# PROVIDED DATA:
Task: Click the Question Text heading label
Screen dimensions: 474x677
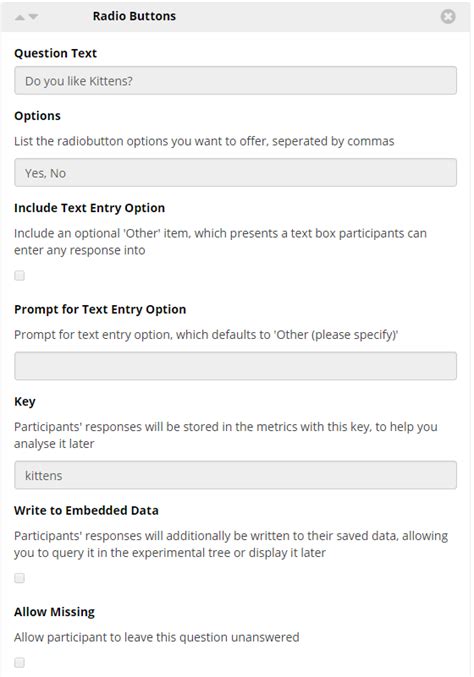Action: (x=55, y=54)
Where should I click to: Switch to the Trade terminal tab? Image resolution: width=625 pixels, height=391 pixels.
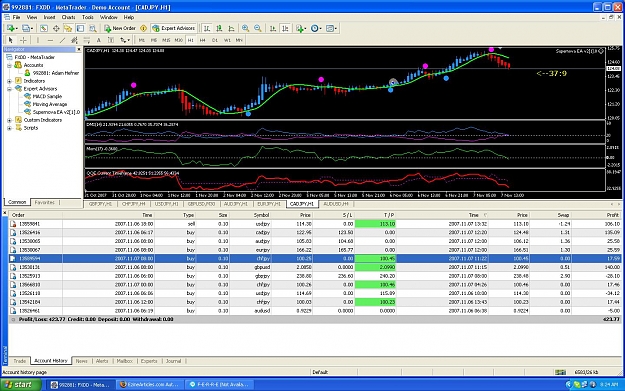(20, 361)
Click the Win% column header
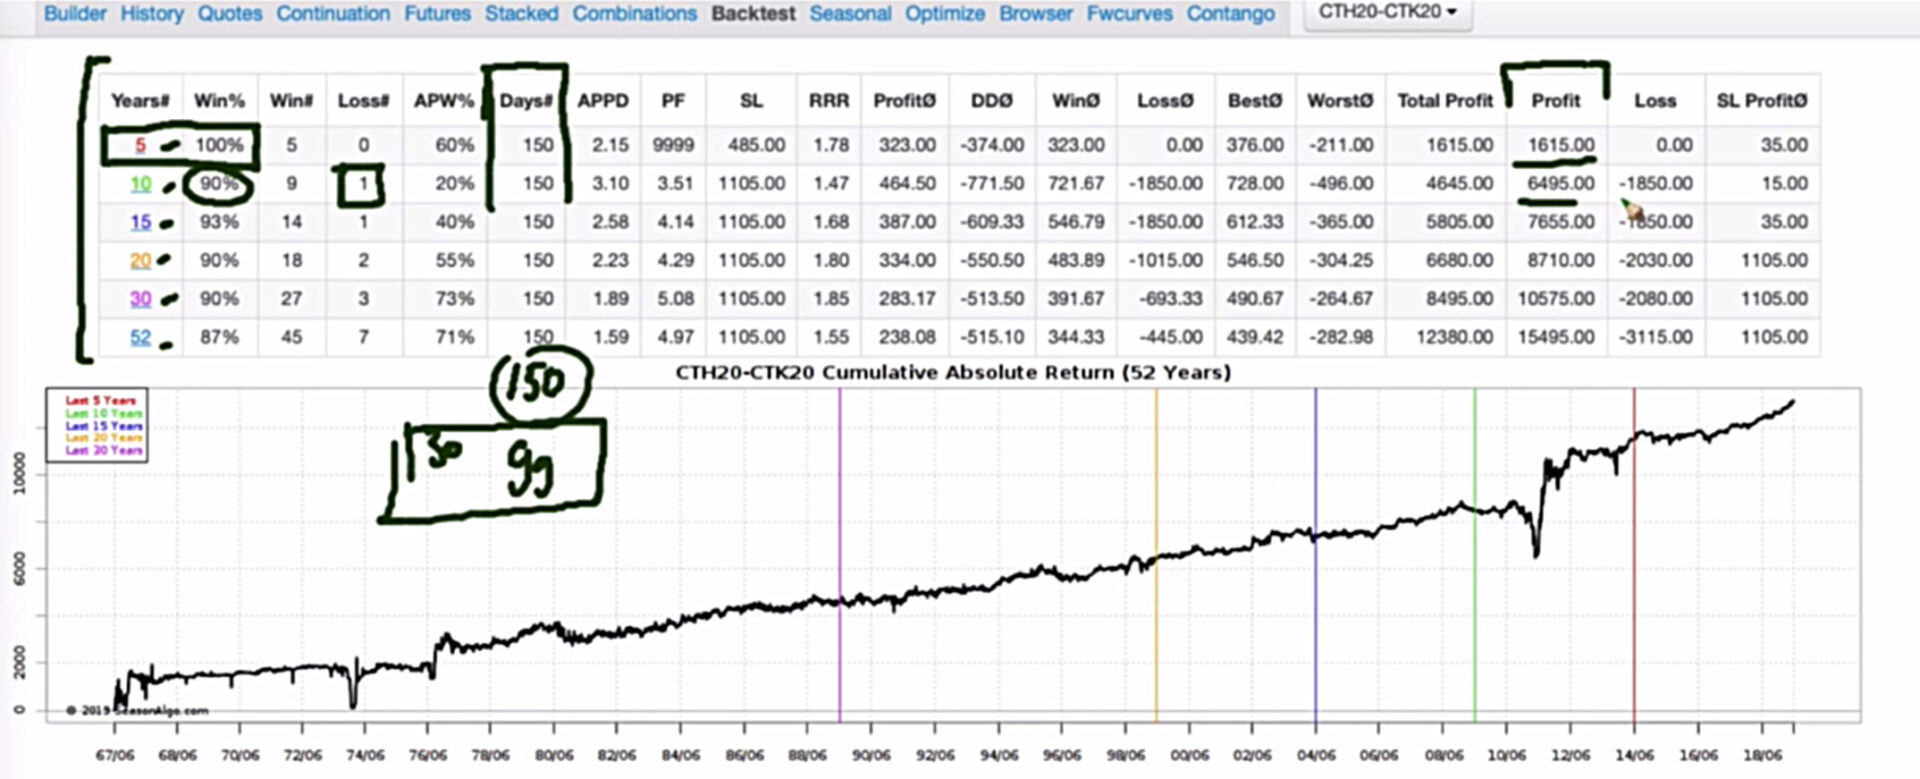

# TASK TO COMPLETE:
Every line from the one bearing "Where should I" through the end of the data above must be output exactly, and no picture may appear.

# SOLUTION TO THE PROBLEM:
Where should I click to: Switch to the Trade terminal tab? Image resolution: width=625 pixels, height=391 pixels.
(20, 361)
Click the Win% column header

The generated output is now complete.